Cerca de 200 suinicultores juntaram-se este sábado frente ao Pavilhão de Portugal, em Lisboa, para chamar a atenção da opinião pública para crise que atravessa o setor e pedir que consuma carne nacional.

Segundo João Correia, um dos promotores da iniciativa, Portugal é deficitário na produção da carne de porco, mas os suinicultores têm dificuldade em escoar o produto.

O suinicultor queixou-se também do baixo preço que é pago aos produtores, explicando que os custos de produção ascendem atualmente a 1,50 euros por quilo, enquanto esse mesmo quilo é vendido a 1 euro.

A situação é de tal forma dramática, alertou, que se corre o risco de ter de fechar 40% da produção nacional dentro de dois meses. Estão em causa 200 mil postos de trabalho diretos, afirmou João Correia.

Os suinicultores querem por isso chamar a atenção dos consumidores para “comerem o que é nosso” e pediram mais atenção a rotulagem.

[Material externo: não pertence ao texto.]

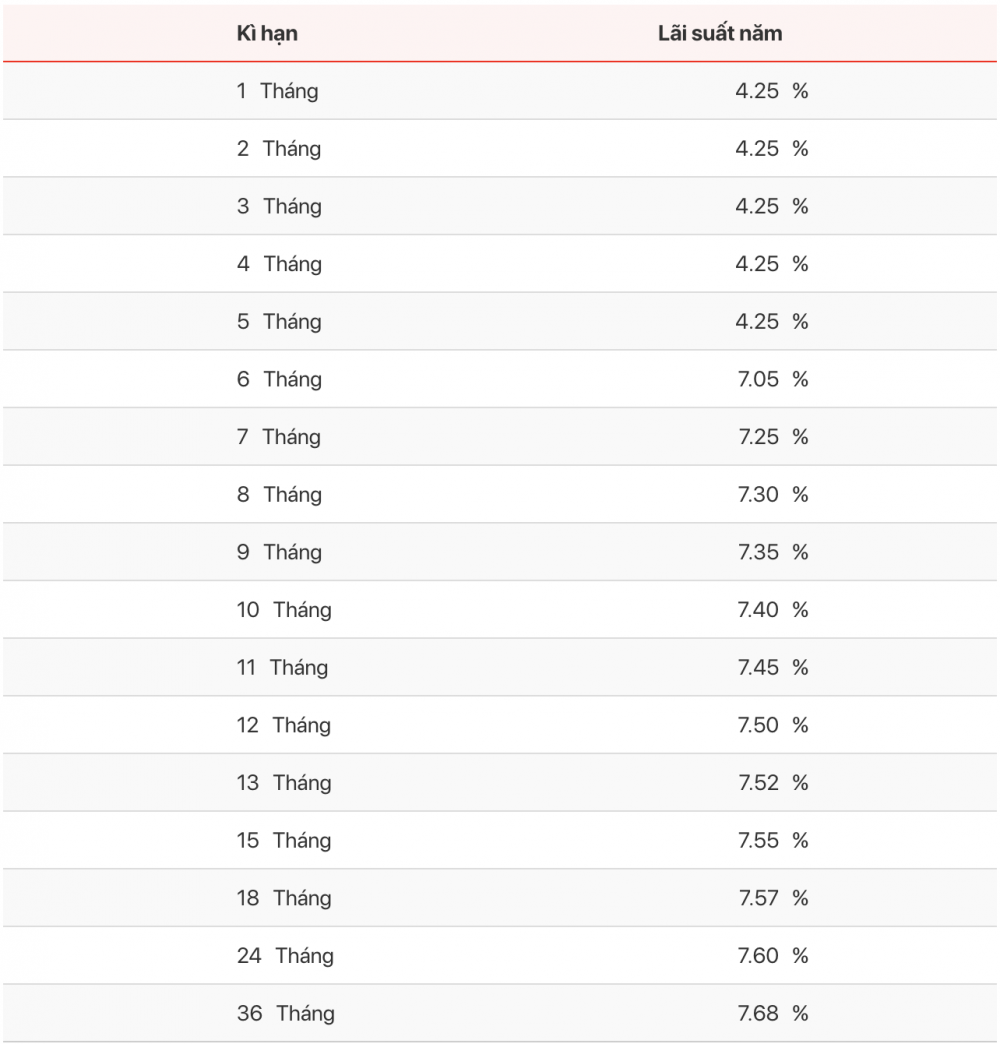Click the "Lãi suất năm" column header

click(720, 33)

Questionado sobre o que espera do trabalho do novo ministro da Agricultura, o produtor apontou Capoulas Santos como uma pessoa "muito preocupada" e espera que obrigue a cumprir a rotulagem que entrou em vigor em abril para identificar a carne de porco.

Alguns suinicultores dizem que nem todas as grandes superfícies estão a cumprir esta obrigação e revoltaram-se com o facto de ser sempre a carne de porco a servir de chamariz para as promoções.

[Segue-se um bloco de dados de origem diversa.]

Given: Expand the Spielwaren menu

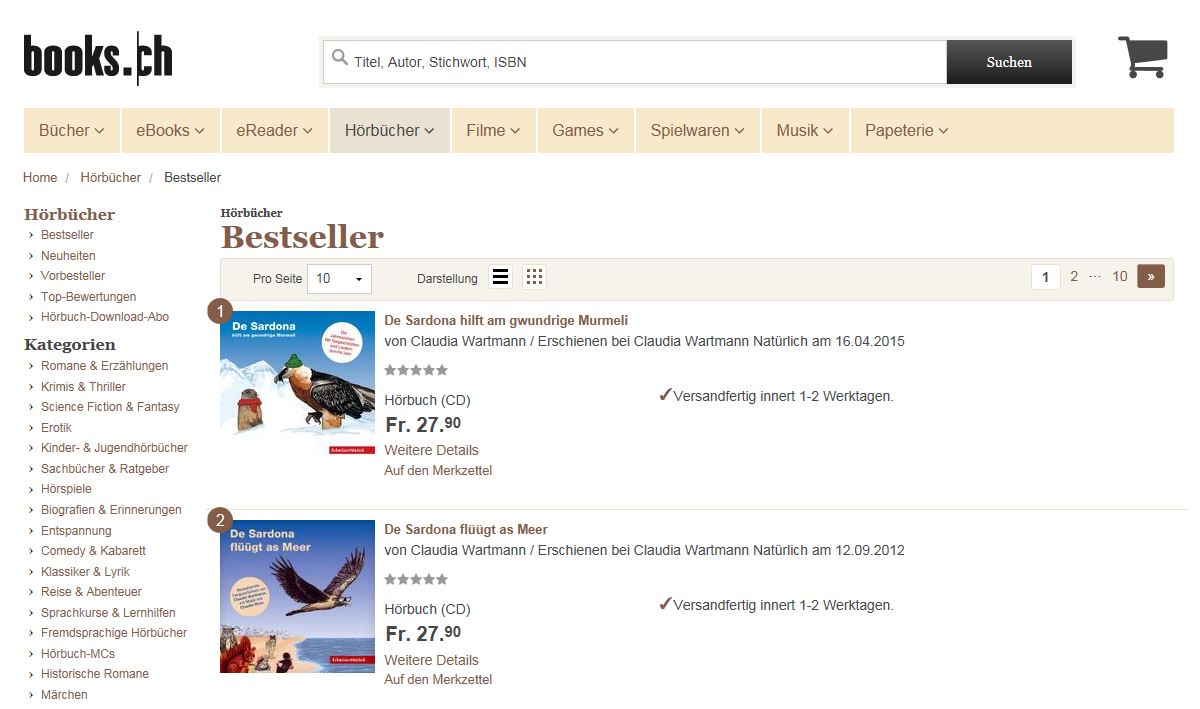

“É uma vergonha o que fazem à carne de porco portuguesa”, indignou-se João Correia.


Depois da concentração, os suinicultores, que envergavam t-shirts com um desenho de um porco e o apelo “Coma o que é nosso”, dirigiram-se ao hipermercado do Centro Comercial Vasco da Gama para fazer uma ação de sensibilização junto da população.

No hipermercado compraram embalagens de carne de porco nacional e espanhola para mostrar à população que, quer em termos de preço ou de qualidade, valia a pena comprar o produto nacional.

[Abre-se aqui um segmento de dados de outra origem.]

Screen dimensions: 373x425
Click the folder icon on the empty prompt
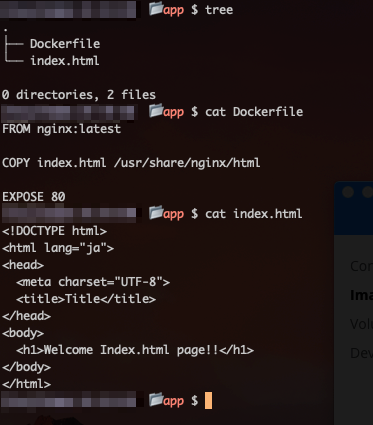coord(156,399)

Espalhados em pequenos grupos, os suinicultores iam falando com alguns clientes dos hipermercados perante o olhar contrariado dos responsáveis da loja, que acabaram por chamar a polícia.

Os agentes identificaram alguns dos suinicultores e questionaram os seus motivos, mas perante o facto de não se tratar de uma manifestação e de não haver quaisquer altercações permitiram que se mantivessem no local.

Os clientes, por outro lado, foram recetivos à iniciativa.

Paulo Sousa, que levava já uma embalagem de carne portuguesa no carrinho, salientou que era importante defender os produtos nacionais, embora tenha confessado estar "muito pouco" atento aos rótulos.

António Lino também não olha para os rótulos, embora seja defensor de "tudo o que é nosso".

"Olho mais para o preço e para o aspeto do que para a origem", disse à Agência Lusa.

Ainda assim, foi sensível à interpelação dos suinicultores e após alguns minutos de conversa, já perguntava aos produtores como se pode distinguir a carne nacional.

Estão registados em Portugal cerca de 4 mil suinicultores industriais, havendo no total quase 14 mil explorações.